Although I have often heard Green Day’s “Wake Me up When September Ends” ridiculed as an emo anthem, the song has been a constant in my life, and one of the few songs I know all the lyrics to. The song’s theme of loss, particularly dedicated to the death of singer Billie Joe Armstrong’s father of esophageal cancer when he was 10, has universal applications to all disasters. The Internet has used the song to depict the carnage of 9/11 and then the devastation of Hurricane Katrina. The music video itself depicted a young couple separated by the Iraq War.
At the core of the song is a loss of innocence story. Sarah Boxer of The New York Times comments that “parts of the song make no sense at all.” The lines “like my father’s come to pass,/ 20 years has gone so fast” talks about loss and the passing of time, but can be applied to a lot of situations. “Perhaps that touch of incoherence is the song’s key to universality,” Boxer continues.
And I agree. The song’s emotional tone and universality make it so it touches each of us uniquely and personally.
I should have outgrown the song, but every time I hear it now, I’m reminded of the frustration that came with being a transient kid living in a home where we moved almost every year. Growing up in an immigrant family with upwardly-mobile minded parents, I went to six elementary schools and two middle schools, moving as frequently as many military families.
My father worked as a researcher and academic while I grew up, and academics move very often. I would make good friends only to be a hundred or so miles away the next year. When September ended, for me, I was in a whole other school, whole other town. I had no long-term relationships, no long-term stability, and my parents worked all the time to make ends meet. Every year I would be the “new kid,” and I felt like I didn’t have a real home.
One particular move was especially painful to me: we stayed in an apartment complex in middle school close to New York City, and I’d made friends who, 10 years later, I still try to keep in touch with. We played soccer, basketball, or handball every day after school in the courts of the complex. We played communal video games like WWE SmackDown! vs. Raw for days on end during the summer.
We were in the process of moving boxes out and putting them into a U-Haul, and I was in my second week of 7th grade. It took several days and we were almost done, and by that point, I tried and pleaded with my parents to commute an hour and a half to my school every day, or just threw fits to try to stop us from moving.
They weren’t budging. At this point of life, I understood the realities and financial constraints that motivated our previous moves, and that my parents wanted to do what was best. But this was peak-recession 2009, and my dad saw a foreclosed house in a “great area” on the market, and he had several more years of his residency to go.

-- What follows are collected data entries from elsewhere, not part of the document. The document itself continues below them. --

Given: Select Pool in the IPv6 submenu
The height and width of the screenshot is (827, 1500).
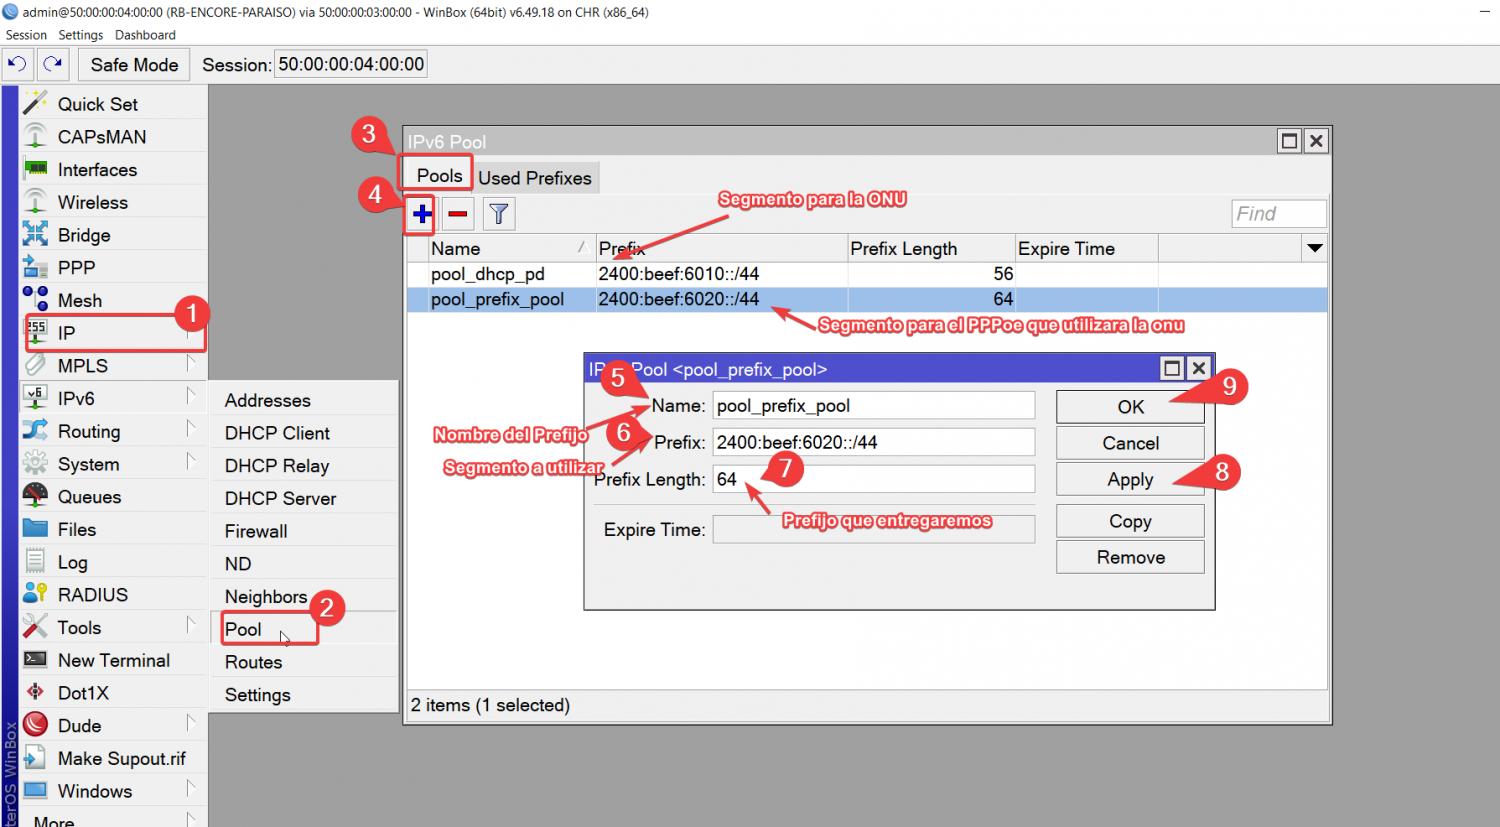Looking at the screenshot, I should tap(243, 629).
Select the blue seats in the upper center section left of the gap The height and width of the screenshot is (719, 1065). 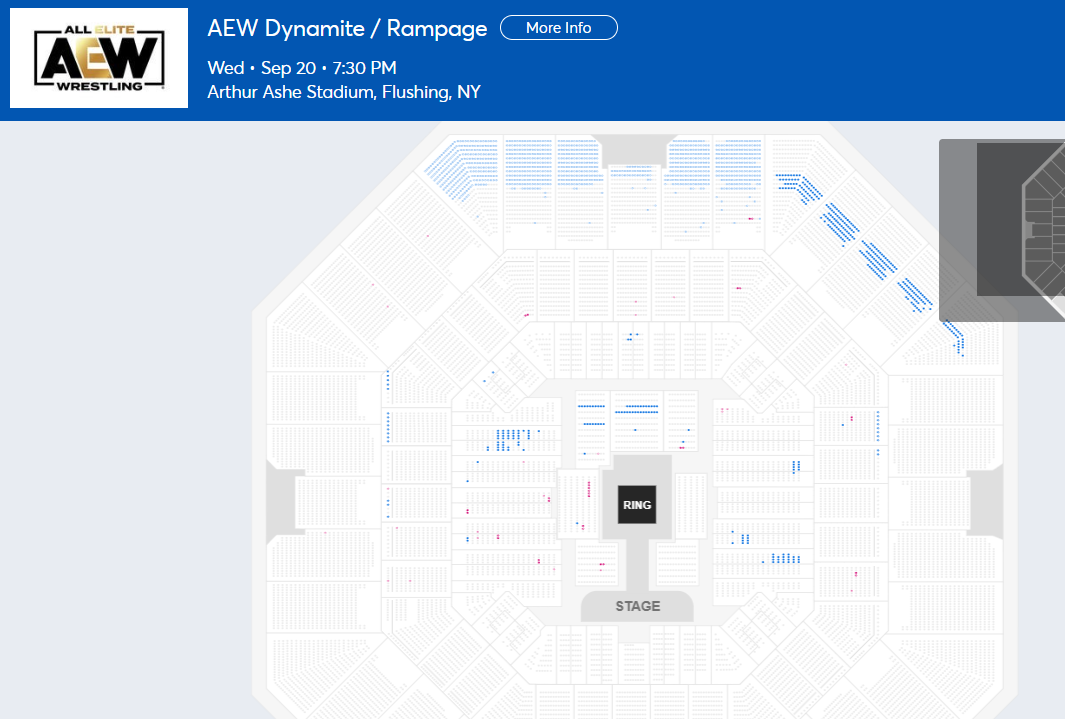pos(578,163)
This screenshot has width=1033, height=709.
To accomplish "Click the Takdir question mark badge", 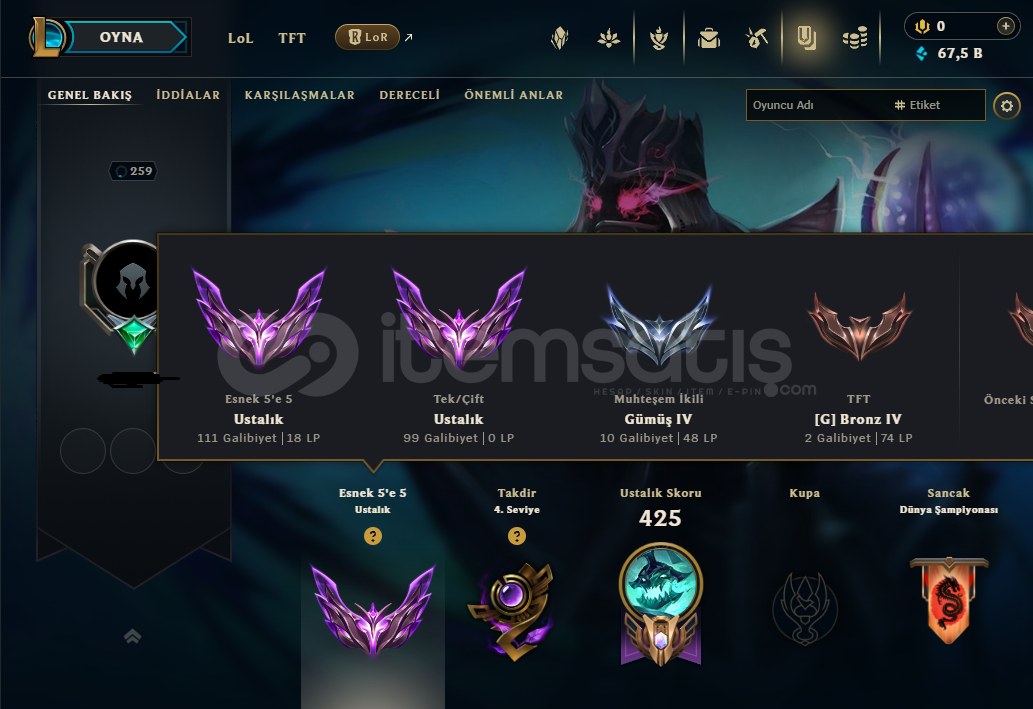I will pyautogui.click(x=516, y=536).
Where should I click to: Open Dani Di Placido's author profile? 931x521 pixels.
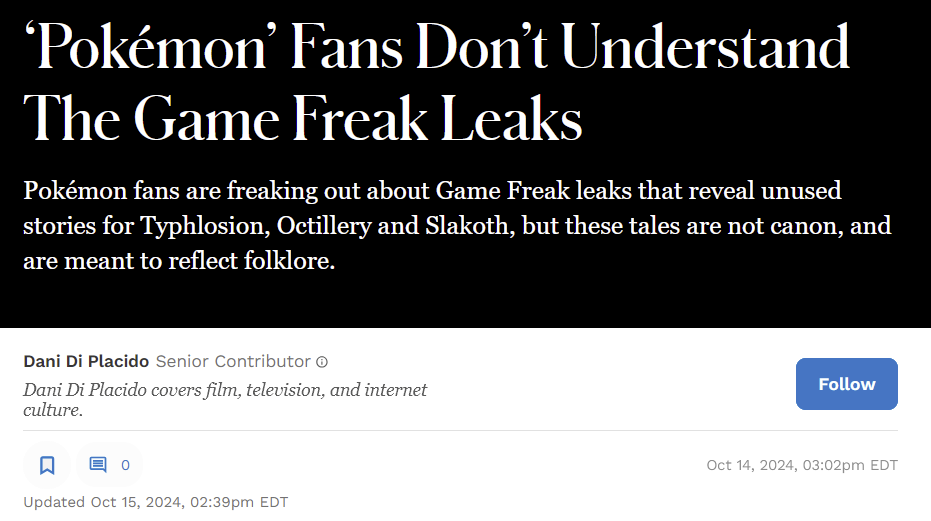pyautogui.click(x=86, y=361)
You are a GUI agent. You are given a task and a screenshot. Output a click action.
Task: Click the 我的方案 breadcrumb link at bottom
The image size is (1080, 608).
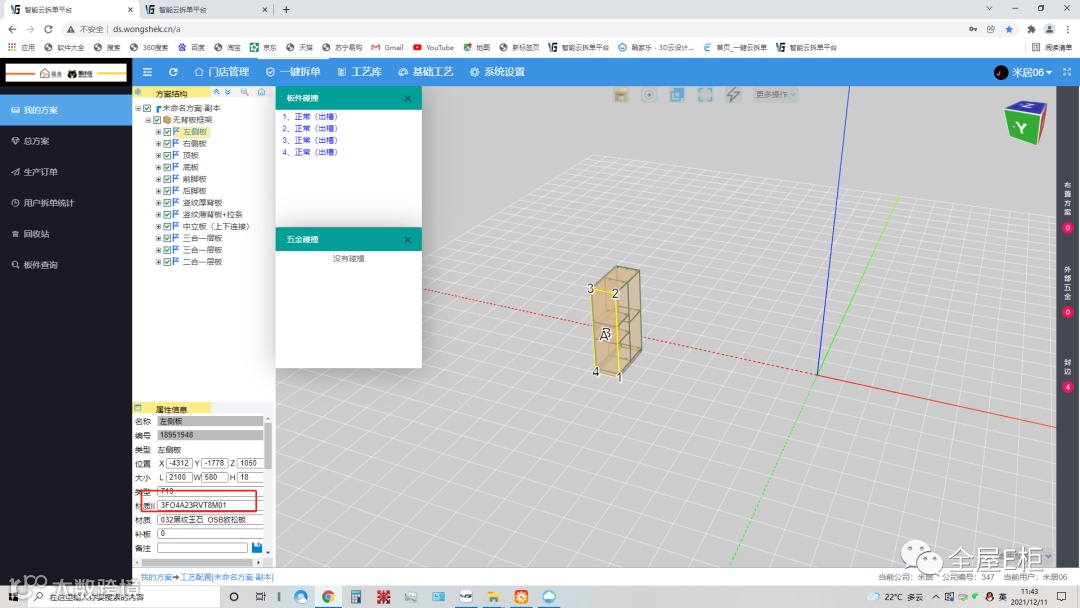[x=155, y=577]
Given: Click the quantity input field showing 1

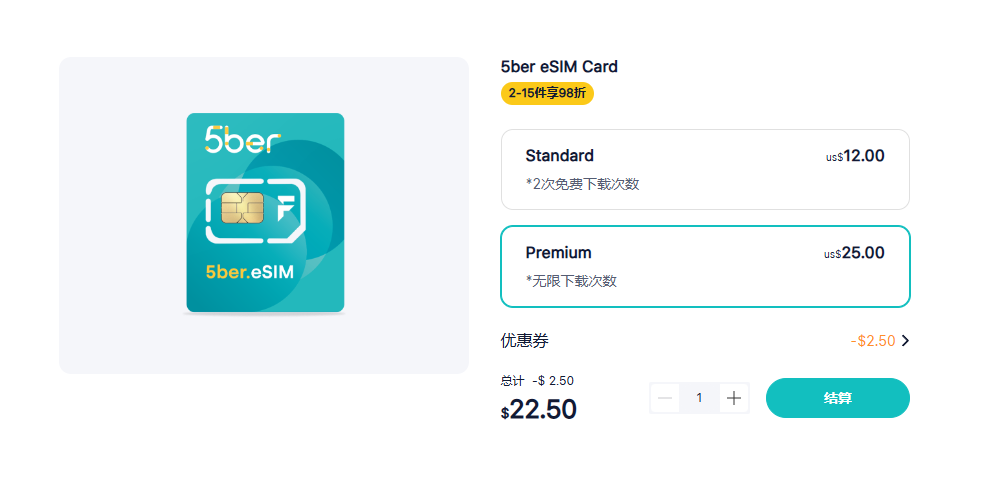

This move was the last straw because it seemed unnecessary. It was short-sightedness on my part, being 12 years old. I thought we were moving just because we could, but I completely neglected the fact that we were moving to the town where my brother was going to college, and they wanted him to live at home.
I couldn’t see that at the time. We were almost done moving and had one more night to stay at the apartment, and I wanted one more act of protest. With my mom reading at the kitchen table, sleep-deprived and weary of my yelling and bickering, I took out a small kitchen knife from the drawer, yelled to my mom, and put the knife to my wrist. I didn’t have any intention of harming myself, but I did want to make sure my mom really knew the severity of how hard difficult being in a home where you could never settle down.
My mom screamed, started sobbing, and took the knife out of my hand, and put it away. That was the last time my mom co-slept with me to make sure I was safe. I’m not sure if my mom slept at all that night.
I’m fine now, and the story is embarrassing to admit. But “Wake Me up When September Ends” always brings back nostalgia and painful memories of moving that were very real to me, and probably many kids that moved frequently.